L'ambassadeur d'Haiti à l'ONU, Denis Régis, soutient que les institutions de son pays sont prêtes à assurer la sécurité publique après le départ de la Mission des Nations Unies pour la stabilisation en Haïti (MINUSTAH). Le Gouvernement et le Conseil en sont convenus que la Mission touche à sa fin, a-t-il dit lors d'une réunion du Conseil de Sécurité mettant l'accent sur le retour de la stabilité dans son pays et la bonne tenue des dernières élections. « À travers la Mission, l'ONU a largement contribué à ce résultat. »

Il a jugé essentielle la consolidation continue des acquis par le renforcement des institutions nationales. L'appropriation par ces institutions des fonctions exercées par la Mission des Nations Unies pour la stabilisation en Haïti (MINUSTAH) sera le critère déterminant du succès de la Mission, a-t-il noté.

M. Régis a indiqué que son gouvernement et l'ONU œuvraient de concert à la mise en place d'un nouveau cadre de coopération stratégique, qui reflétera la nouvelle réalité sur le terrain. Le délégué a souhaité que le débat sur l'objectif de la pérennisation de la paix ne fasse pas abstraction de la question de l'extrême pauvreté.

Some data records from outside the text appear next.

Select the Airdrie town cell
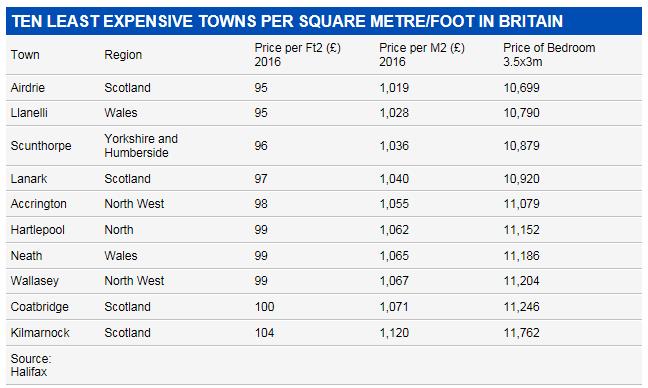The width and height of the screenshot is (648, 388). pyautogui.click(x=28, y=88)
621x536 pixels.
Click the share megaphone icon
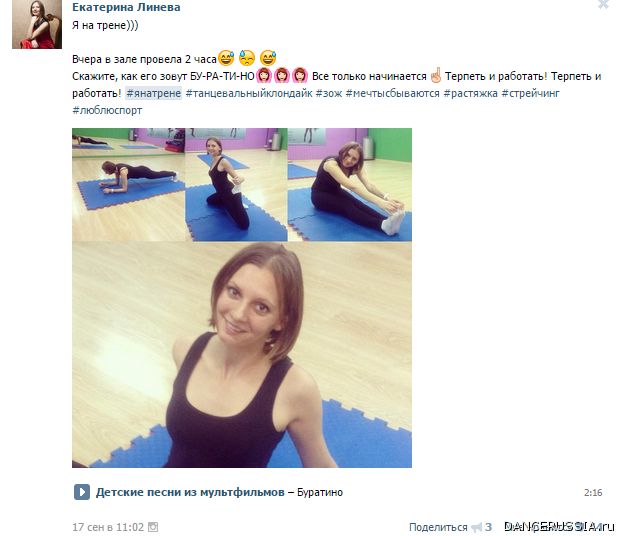pyautogui.click(x=476, y=527)
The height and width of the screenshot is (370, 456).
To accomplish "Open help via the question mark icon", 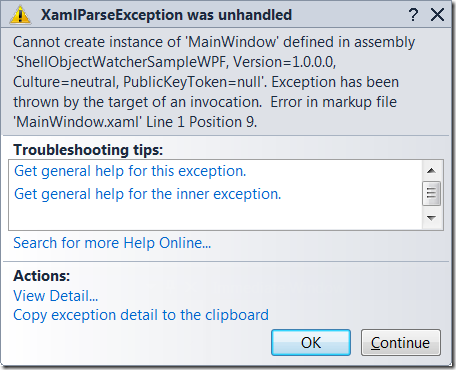I will pos(413,15).
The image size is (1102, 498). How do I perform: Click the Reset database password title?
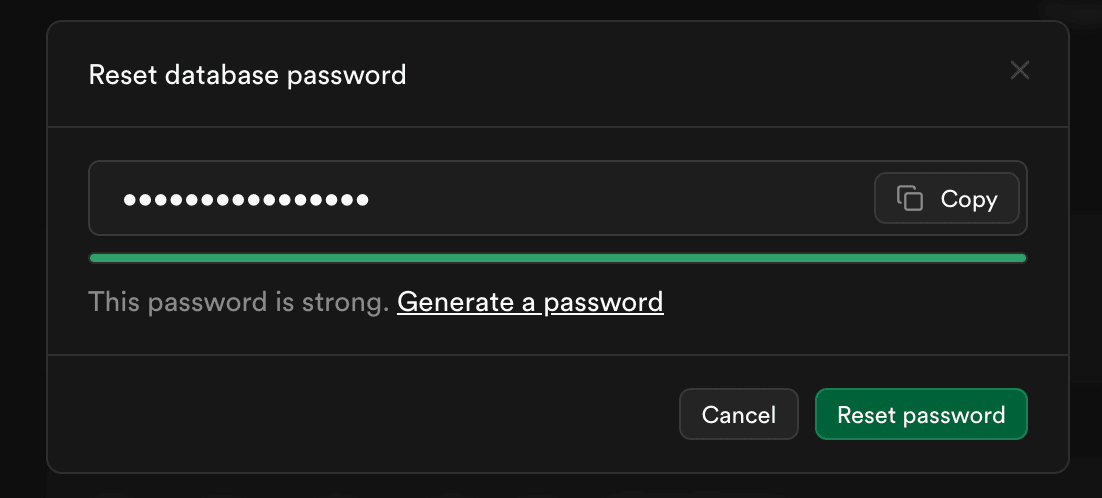pos(247,74)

Déclarant que l'ONU ne pouvait pas se soustraire à ses responsabilités, il a salué le plan du Secrétaire général prévoyant la nomination de défenseurs des droits des victimes dans le cadre des activités de paix de l'ONU. « Cette approche –nous le souhaitons vivement- doit s'étendre à tous les cas d'atteinte aux droits humains et de préjudices moraux et matériels dont une mission aurait été elle-même la cause », a conclu M. Régis.